I met Wendy Van Eyck, as I meet many writers, online. Then, I had the honor of reading her new e-book. I was inspired by her vivacity, her honesty, and her spirit. I think you will be, too.
1. Tell me about your latest project.
I just put together an ebook called Life, Life and More Life. It’s a 45-page ebook sharing thoughts about how to embrace life everyday but perhaps especially in the midst of hard times. I wrote this book while my husband was going through chemotherapy and a bone marrow transplant for Hodgkins Lymphoma. Even though the last two years have been exhausting for both of us, I think that we’ve learned a lot about what brings meaning to life and I wanted to share that in this book.
2. What role, if any, did books, writing, and reading play in your childhood?
I was always the kid who had her nose in a book.
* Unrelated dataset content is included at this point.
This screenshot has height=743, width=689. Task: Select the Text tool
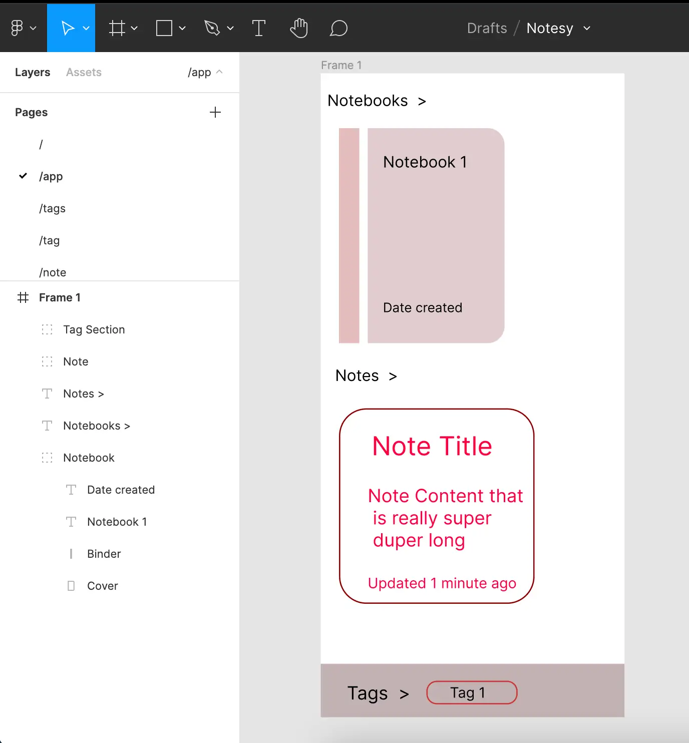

Reading is just something I took too. I will pretty much read anything I can get my hands on. Whether it is fiction, non-fiction, self-help. There is just something about discovering other worlds and ways of thinking that can only be captured through words.
3. What is your writing practice, your writing routine?
I don’t really have a writing routine at the moment. I’m busy juggling two jobs at the moment. So about 60-70 hours of my week are taken up with work. I have to fit writing in around that. I pretty much just write whenever I have the time. I set myself targets and goals of what I need or want to write that week and then I don’t wait to feel like writing I just do it.
4. Who are you reading now?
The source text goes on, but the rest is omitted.